Pido, de antemano, perdón por la auto cita, debilidad en la que he caído al comprobar que hace tres años que se inició la que sin duda ha sido la época más frenética de nuestras existencias. Aquel mismo día, en la Asociación de la Prensa de Madrid, un grupo de periodistas presentábamos un foro de análisis, Periodismo 2030, sin saber que nos iba a tocar contar, día a día, episodios azarosos que iban a cambiar nuestras vidas de una manera profunda, que nos iba a mudar 'todo a la vez y en todas partes'. La crónica periodística de estos tres años es la de la perplejidad agitada.
Ese 14 de marzo de 2000 el Gobierno decretaba un estado de alarma frente al virus que había aparecido en Wuhan. Cómo imaginar entonces que más de ciento veinte mil personas -el número definitivo seguimos sin conocerlo- iban a morir afectadas por el covid 19, término que hasta ese día nos era desconocido. Mal que bien, con los zigzags y las opacidades informativas impuestas por todos los gobiernos -desde luego, también el español-, los medios fuimos contando lo que pasaba en la sanidad, pero también en una economía que amenazaba con hundirse en la catástrofe, por el confinamiento.

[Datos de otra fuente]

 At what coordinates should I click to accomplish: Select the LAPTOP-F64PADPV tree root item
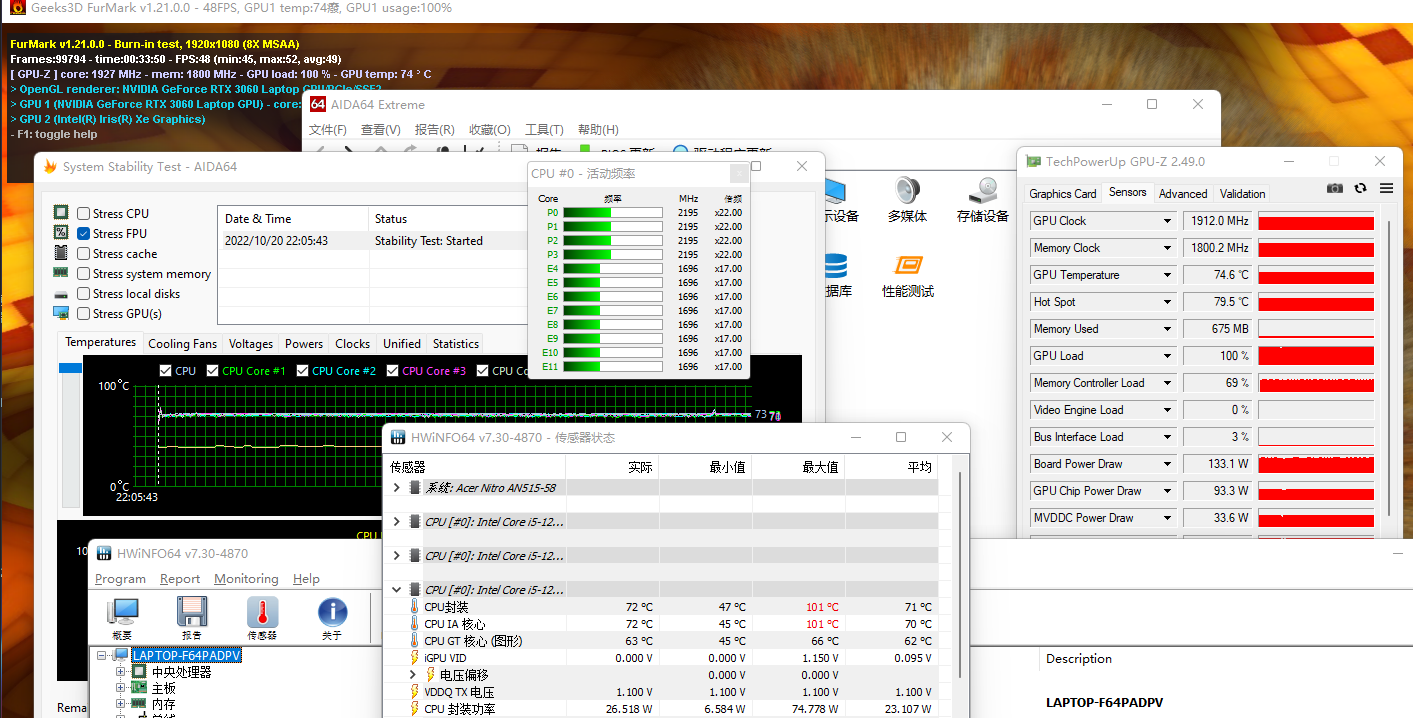pos(186,656)
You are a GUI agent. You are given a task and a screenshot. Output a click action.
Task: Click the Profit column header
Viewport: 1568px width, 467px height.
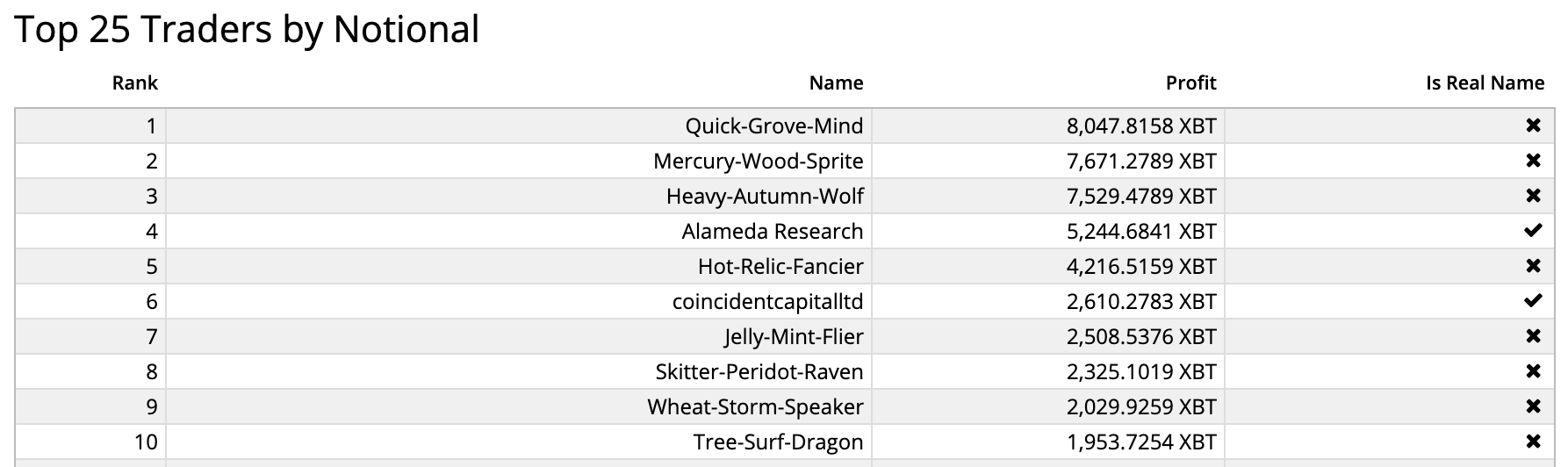[x=1190, y=83]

Y, claro, tuvimos que encarar movimientos sociales y políticos sin precedentes, que afectaron a la división de poderes y a las instituciones. El Judicial y el Legislativo vivieron auténticos terremotos: ahí está la 'renovación' del Tribunal Constitucional o ese continuo bochorno parlamentario que ha desembocado en la moción de censura de Vox protagonizada por Ramón Tamames, que es una especie de catarsis surrealista que ocurrirá en una semana. El Ejecutivo mudaba profundamente con la salida rocambolesca del vicepresidente Pablo Iglesias, sustituido en el protagonismo por una Yolanda Díaz por fin a punto de lanzarse, dicen, a concretar su proyecto, acompañada (o no) de las dos ministras más polémicas del Gobierno de Pedro Sánchez. Que, a punto de cumplirse nueve años de su lanzamiento al estrellato político (en las primarias socialistas de junio de 2014), es una figura a la que los informadores no hemos sabido aún, y esto es una autocrítica, calibrar en todas sus dimensiones: sigue siendo capaz de sorprendernos.

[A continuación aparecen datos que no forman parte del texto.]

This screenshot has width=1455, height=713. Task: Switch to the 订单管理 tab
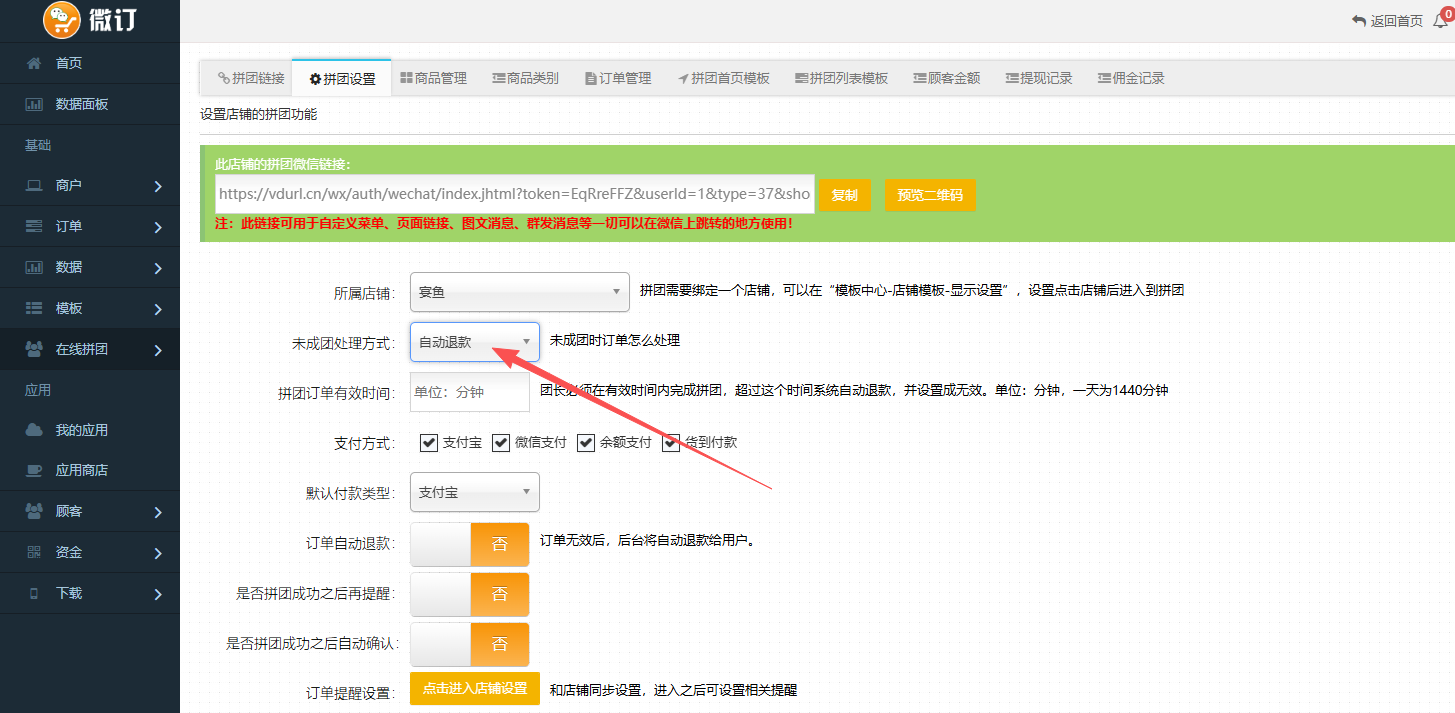pos(618,78)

Claro que la propia Jefatura del Estado, con la marcha a Abu Dabi, tras no poco escándalo, del llamado rey emérito, que allí sigue, se ha visto no poco afectada en su estructura, en su esencia y en sus perspectivas en estos tres años convulsísimos. Vuelvo a parafrasear el título de la desconcertante película ganadora en los Oscar, 'todo a la vez en todas partes', para reiterar que, mejor o peor, los periodistas hemos tenido que entrar en todos esos y otros frentes, incluido el de la guerra inesperada en Ucrania.
Autocritica, sí, y la excusa de que nadie sería capaz de aprehender cabalmente y en profundidad tanta novedad, desde el boom del teletrabajo y las webinars hasta el de la inteligencia artificial y el metaverso. Personalmente, y en lo poco que me cabe, confieso sentirme abrumado por la responsabilidad de tener que ser alguna vez 'todólogo' en un mundo que se complica. He visto, en este tiempo, imágenes inconcebibles: un tipo vestido de búfalo poniendo los pies sobre la mesa del presidente del Senado de los Estados Unidos o a un señor esquiando en la Puerta del Sol en medio del mayor fenómeno climático de un siglo.
Pero, a la vez, declaro mi orgullo por militar en una profesión que ha sido heroicamente capaz de seguir sacando sus periódicos a la calle todos los días, con los quioscos y los bares cerrados. Capaz de que compañeros y compañeras de profesión saliesen, armados apenas de sus micros y de una mascarilla que se nos llegó a decir que no era necesaria, a informar desde aquellos puntos que nadie se atrevía a visitar. Sí. Pienso que, con los altibajos que se quieran, que los habido desde luego, los medios al menos han cumplido con su deber. Los periodistas estábamos, estamos, allí para contarlo. Al menos, mientras nos dejen.